(Records for this exercise):
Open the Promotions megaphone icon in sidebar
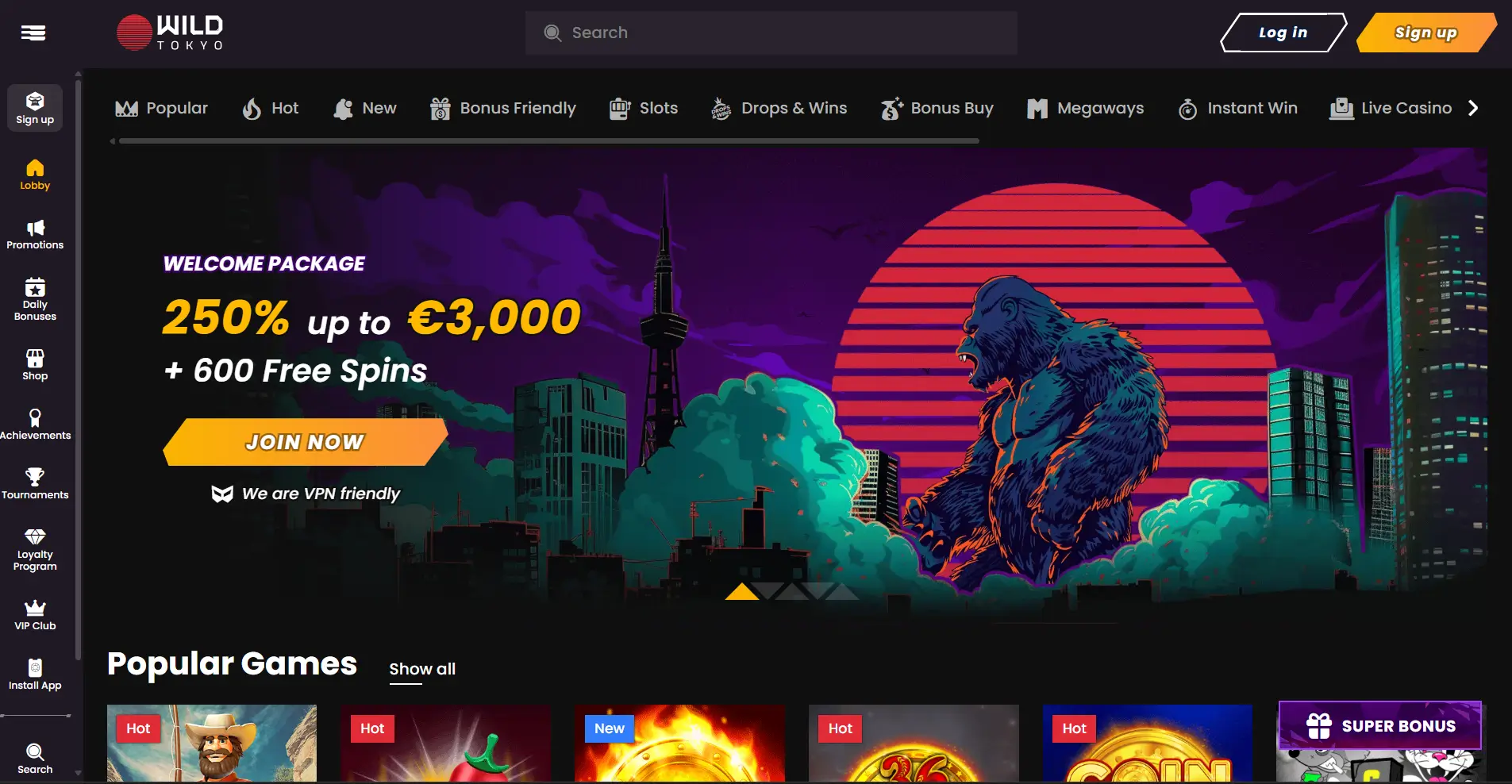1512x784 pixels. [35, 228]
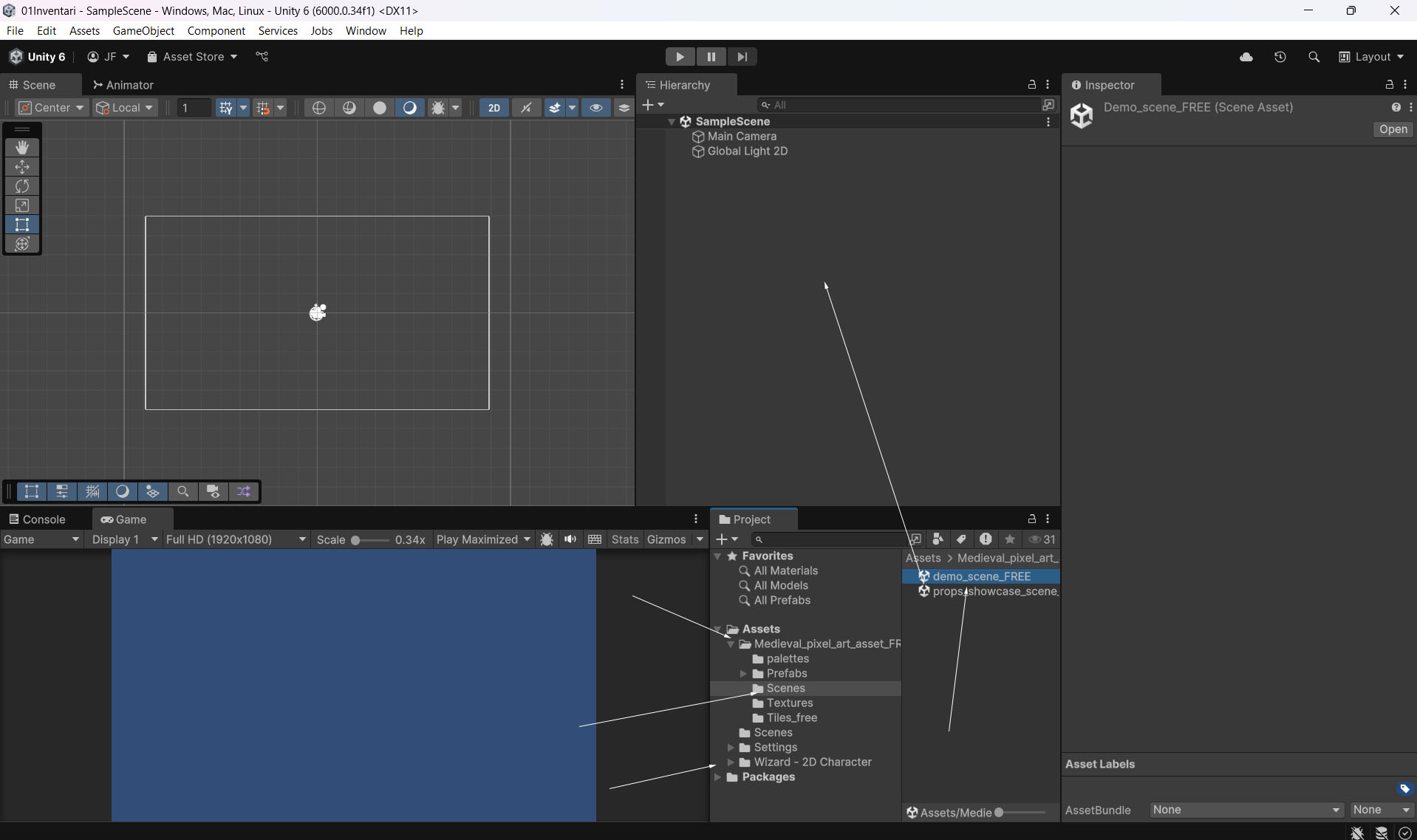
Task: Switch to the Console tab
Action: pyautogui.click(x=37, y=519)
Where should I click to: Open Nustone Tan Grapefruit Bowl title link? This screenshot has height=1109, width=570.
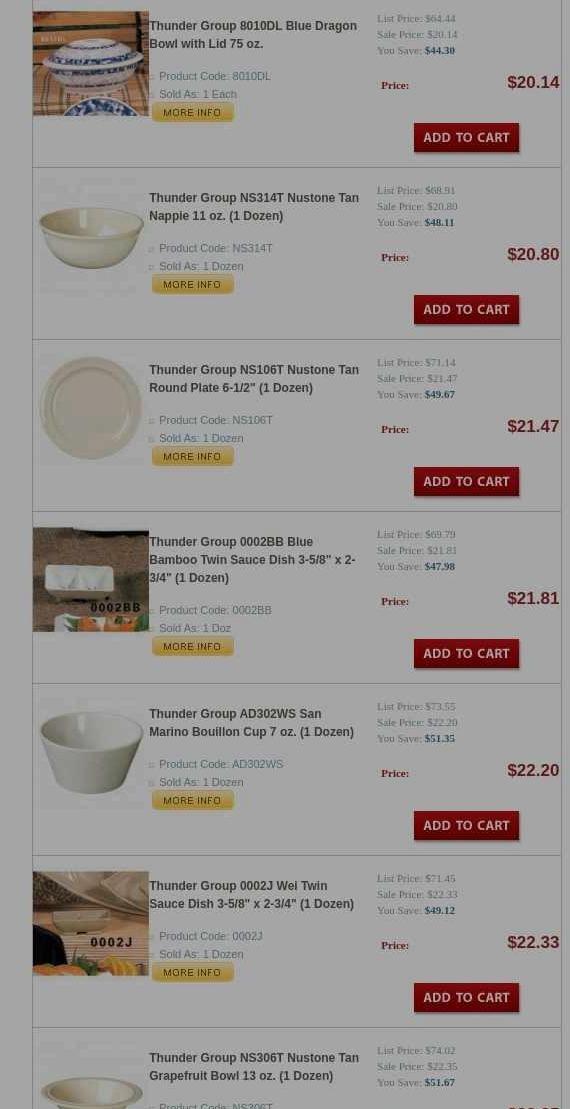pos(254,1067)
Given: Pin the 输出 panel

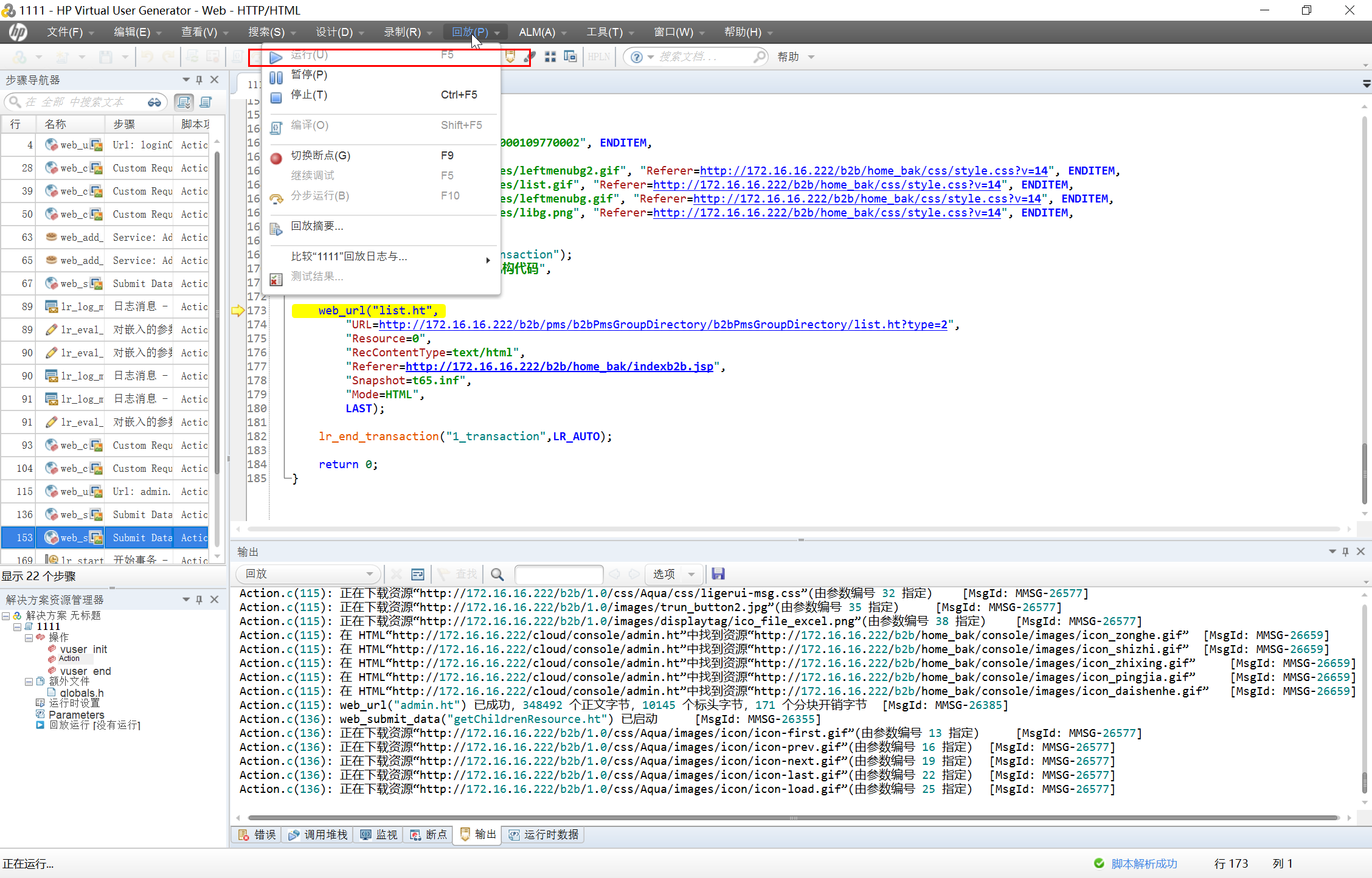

(Required work): Rewrite the lines above with every "Open" changed to "Select" and everything else left as it is. Omit the pictures.

(Response for this exercise):
Select the Promotions megaphone icon in sidebar
1512x784 pixels. [35, 228]
Task: Switch to the Console tab
Action: pyautogui.click(x=37, y=519)
Where should I click to: Select Nustone Tan Grapefruit Bowl title link? This screenshot has height=1109, width=570.
pos(254,1067)
Given: Pin the 输出 panel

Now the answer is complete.